Uruguay hoy está más triste
Se fue Rubén Rada, pero permanece entre nosotros una obra inmensa y una huella imborrable.
Rada no fue únicamente un extraordinario músico, compositor y creador. Fue una expresión profunda del Uruguay afrodescendiente; un artista que llevó el candombe desde nuestros barrios hasta los grandes escenarios del mundo, sin apartarse jamás de sus raíces.
Con su voz, su tambor, su alegría y su extraordinaria capacidad creativa, hizo visible una dimensión esencial de nuestra identidad nacional. En tiempos en que ser negro implicaba, con demasiada frecuencia, permanecer al margen, Rada ocupó el escenario, creó, innovó y demostró que la cultura afrodescendiente no era una nota al pie, sino una parte fundamental de la cultura uruguaya.
Hoy despedimos al artista, pero también al hombre que hizo reír, bailar, pensar y emocionarse a varias generaciones.
Su partida nos duele. Sin embargo, los grandes creadores encuentran una forma singular de trascender la muerte: permanecen en la memoria de su pueblo.
Cada vez que suene un tambor, cada vez que una nueva generación descubra el candombe y cada vez que Uruguay reconozca con orgullo sus raíces africanas, Rada estará presente.
Gracias, Negro Rada, por tanto.
Hasta siempre,
hermano.
Tu música seguirá sonando y tu tambor continuará convocándonos.

§ **Entradas de datos guardadas**:
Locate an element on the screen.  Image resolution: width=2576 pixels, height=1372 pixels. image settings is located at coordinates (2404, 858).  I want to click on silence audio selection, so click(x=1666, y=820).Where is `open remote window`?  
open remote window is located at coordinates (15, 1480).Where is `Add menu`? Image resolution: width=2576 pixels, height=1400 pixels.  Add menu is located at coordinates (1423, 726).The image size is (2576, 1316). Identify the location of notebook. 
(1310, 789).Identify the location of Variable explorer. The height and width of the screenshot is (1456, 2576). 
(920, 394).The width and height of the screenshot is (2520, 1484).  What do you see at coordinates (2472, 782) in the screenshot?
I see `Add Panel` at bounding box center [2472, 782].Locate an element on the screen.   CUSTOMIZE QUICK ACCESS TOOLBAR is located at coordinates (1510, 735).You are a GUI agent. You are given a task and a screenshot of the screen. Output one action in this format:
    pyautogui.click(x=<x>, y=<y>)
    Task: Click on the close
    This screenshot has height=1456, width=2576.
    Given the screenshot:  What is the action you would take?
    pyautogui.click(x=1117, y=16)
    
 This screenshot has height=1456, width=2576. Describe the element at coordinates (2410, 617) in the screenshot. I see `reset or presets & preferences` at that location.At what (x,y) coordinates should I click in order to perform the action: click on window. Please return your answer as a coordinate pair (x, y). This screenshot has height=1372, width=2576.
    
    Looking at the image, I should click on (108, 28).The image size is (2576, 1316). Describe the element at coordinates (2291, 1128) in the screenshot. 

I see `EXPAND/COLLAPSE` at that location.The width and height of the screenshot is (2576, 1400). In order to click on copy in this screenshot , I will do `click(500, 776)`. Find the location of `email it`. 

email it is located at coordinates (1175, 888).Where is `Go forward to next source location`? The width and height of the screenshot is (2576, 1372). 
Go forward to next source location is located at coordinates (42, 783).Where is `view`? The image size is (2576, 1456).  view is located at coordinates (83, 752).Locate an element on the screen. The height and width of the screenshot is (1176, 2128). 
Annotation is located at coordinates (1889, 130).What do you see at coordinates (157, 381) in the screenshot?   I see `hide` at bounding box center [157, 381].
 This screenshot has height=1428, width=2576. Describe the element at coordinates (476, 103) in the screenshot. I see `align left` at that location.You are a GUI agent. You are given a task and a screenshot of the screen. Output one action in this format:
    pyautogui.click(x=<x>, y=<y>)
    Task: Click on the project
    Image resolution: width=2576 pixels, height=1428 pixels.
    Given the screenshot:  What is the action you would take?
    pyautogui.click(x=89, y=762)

§ **Ejercicios propuestos**:
[1] Reescriba de forma más breve el párrafo del texto sobre Rubén Rada que comienza con «Con su voz, su tambor», conservando sus datos principales.
[2] Cite textualmente del texto sobre Rubén Rada todo lo que va desde «Con su voz, su» hasta «Rada estará presente.», ambos incluidos.

§ **Respuestas dadas**:
[1] Con su voz, su tambor, su alegría y su creatividad, Rada hizo visible una dimensión esencial de la identidad nacional uruguaya. Cuando ser negro solía implicar quedar al margen, ocupó el escenario, creó e innovó, y demostró que la cultura afrodescendiente no era una nota al pie, sino una parte fundamental de la cultura uruguaya.

[2]
Con su voz, su tambor, su alegría y su extraordinaria capacidad creativa, hizo visible una dimensión esencial de nuestra identidad nacional. En tiempos en que ser negro implicaba, con demasiada frecuencia, permanecer al margen, Rada ocupó el escenario, creó, innovó y demostró que la cultura afrodescendiente no era una nota al pie, sino una parte fundamental de la cultura uruguaya.
Hoy despedimos al artista, pero también al hombre que hizo reír, bailar, pensar y emocionarse a varias generaciones.
Su partida nos duele. Sin embargo, los grandes creadores encuentran una forma singular de trascender la muerte: permanecen en la memoria de su pueblo.
Cada vez que suene un tambor, cada vez que una nueva generación descubra el candombe y cada vez que Uruguay reconozca con orgullo sus raíces africanas, Rada estará presente.